For those Dachshund owners interested in showing their dog, the Breed Standard defines the Miniature and Standard varieties on the basis of their weight: 
Standards: 9-12 kg (20-26 lbs), Miniatures: Ideal weight 4.5 kg (10 lbs), desired maximum weight 5 kg (11 lbs);  The Breed Standard also says: Exhibits which appear thin and undernourished should be severely penalised.  

Remember, the Breed Standard describes the ideal sizes of Standard and Miniature Dachshunds; these ARE NOT "target weights" for individual dogs.  Every Dachshund will be different and will need to be fed to keep his ideal weight for his frame.  

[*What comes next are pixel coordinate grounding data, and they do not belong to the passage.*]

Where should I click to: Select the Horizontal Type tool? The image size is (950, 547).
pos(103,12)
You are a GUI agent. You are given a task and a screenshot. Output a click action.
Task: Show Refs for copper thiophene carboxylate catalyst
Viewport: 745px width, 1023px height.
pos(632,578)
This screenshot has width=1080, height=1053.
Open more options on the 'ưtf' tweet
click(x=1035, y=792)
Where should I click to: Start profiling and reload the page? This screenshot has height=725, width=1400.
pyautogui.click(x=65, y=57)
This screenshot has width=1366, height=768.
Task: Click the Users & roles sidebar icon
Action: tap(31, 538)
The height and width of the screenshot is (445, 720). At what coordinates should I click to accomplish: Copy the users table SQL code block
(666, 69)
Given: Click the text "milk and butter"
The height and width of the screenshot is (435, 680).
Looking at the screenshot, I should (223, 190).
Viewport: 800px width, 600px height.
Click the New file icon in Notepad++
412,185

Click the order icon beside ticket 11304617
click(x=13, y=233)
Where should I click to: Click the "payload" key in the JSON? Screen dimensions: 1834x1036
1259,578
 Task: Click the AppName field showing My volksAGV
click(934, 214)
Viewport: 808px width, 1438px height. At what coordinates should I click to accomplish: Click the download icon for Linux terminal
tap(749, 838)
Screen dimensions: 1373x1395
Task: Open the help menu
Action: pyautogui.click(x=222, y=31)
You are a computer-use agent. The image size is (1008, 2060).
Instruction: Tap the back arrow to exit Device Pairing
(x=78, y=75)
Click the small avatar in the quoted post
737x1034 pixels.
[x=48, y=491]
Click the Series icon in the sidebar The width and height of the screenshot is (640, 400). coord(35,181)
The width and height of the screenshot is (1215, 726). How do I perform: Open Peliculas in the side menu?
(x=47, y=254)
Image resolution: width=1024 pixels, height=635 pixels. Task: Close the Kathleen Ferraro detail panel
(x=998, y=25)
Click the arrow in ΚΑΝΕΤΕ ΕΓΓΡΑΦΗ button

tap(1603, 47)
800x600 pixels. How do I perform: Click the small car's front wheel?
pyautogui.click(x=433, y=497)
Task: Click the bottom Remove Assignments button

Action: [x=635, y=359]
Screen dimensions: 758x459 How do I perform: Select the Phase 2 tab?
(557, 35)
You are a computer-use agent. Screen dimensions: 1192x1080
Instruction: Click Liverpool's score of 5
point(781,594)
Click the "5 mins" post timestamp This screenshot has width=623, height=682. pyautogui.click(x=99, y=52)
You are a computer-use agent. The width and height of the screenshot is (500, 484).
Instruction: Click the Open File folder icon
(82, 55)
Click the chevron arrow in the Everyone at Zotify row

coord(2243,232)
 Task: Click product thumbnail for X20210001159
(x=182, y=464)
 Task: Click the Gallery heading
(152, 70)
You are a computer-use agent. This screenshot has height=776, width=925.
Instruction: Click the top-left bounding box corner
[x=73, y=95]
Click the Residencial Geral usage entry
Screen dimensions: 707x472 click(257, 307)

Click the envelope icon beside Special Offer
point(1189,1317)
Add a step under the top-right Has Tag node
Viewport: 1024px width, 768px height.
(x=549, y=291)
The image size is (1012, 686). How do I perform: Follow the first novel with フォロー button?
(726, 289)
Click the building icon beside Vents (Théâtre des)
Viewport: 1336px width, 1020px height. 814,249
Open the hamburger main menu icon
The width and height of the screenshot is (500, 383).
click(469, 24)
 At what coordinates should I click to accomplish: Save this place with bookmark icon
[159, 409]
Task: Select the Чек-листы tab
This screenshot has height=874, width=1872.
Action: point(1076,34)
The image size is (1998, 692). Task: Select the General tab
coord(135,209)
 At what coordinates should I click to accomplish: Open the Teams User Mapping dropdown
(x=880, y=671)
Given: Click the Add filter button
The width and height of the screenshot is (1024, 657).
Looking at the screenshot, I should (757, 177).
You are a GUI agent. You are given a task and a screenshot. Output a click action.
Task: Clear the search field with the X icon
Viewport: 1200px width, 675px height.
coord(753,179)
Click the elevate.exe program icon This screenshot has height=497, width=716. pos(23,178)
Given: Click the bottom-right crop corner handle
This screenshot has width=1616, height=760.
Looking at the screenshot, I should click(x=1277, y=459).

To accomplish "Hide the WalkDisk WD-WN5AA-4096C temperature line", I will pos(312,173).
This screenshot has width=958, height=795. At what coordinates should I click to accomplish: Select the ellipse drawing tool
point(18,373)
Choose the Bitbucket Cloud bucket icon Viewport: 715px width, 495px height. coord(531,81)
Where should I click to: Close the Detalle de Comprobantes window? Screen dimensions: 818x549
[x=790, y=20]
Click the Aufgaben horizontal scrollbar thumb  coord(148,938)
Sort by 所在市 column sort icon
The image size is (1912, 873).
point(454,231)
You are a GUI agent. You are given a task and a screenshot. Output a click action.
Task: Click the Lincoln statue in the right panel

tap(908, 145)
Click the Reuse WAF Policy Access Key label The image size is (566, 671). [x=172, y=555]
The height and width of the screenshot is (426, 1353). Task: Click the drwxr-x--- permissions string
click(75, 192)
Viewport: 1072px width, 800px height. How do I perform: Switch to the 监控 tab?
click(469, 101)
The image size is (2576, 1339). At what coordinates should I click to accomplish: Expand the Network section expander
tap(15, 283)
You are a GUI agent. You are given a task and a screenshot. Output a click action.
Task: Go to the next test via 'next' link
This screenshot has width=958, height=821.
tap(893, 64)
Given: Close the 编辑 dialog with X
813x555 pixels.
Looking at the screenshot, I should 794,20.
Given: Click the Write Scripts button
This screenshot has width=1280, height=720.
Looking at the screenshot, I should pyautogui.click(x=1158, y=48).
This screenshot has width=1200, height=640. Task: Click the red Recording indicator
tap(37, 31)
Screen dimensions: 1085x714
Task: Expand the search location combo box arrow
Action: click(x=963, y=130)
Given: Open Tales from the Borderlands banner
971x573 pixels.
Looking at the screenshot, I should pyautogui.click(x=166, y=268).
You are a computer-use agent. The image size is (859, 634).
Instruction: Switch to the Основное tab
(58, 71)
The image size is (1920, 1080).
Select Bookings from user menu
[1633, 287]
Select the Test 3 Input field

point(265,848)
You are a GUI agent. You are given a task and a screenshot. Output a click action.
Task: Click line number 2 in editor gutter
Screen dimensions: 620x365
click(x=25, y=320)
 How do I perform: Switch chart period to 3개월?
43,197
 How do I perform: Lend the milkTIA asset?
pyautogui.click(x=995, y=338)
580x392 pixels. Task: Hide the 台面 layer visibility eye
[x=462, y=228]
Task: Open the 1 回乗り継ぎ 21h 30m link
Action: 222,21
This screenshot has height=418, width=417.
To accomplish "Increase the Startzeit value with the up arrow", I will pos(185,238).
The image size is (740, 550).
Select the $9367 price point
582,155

Judges have a responsibility to ensure that there are no welfare issues, particularly of Miniature Dachshunds, related to the weight clause in the Breed Standard.  You can download the Breed Council's Dach-Facts information sheet from the link at the bottom of this page, or here.  A dog is too thin if, when running your fingertips over its body without applying any pressure, you can:
  1. Easily feel the ribcage and
  2. Easily feel the spine and
  3. Easily feel the shoulder-blades and hip-bones
If your Dachshund is one of life's "thin dogs" no matter how much you feed him or her, we would prefer you not to show him/her, however good you feel he/she is in other respects.  Sometimes, young male dogs can go through a phase of not eating well and appearing underweight; such dogs would be best left at home until they body-up, rather than being shown looking thin.  It is equally unacceptable to show a dog that is overweight and who looks like it needs more exercise and/or less food.  Dachshunds should be shown in fit, well-muscled condition so that it is clear they could do the work for which they were originally bred.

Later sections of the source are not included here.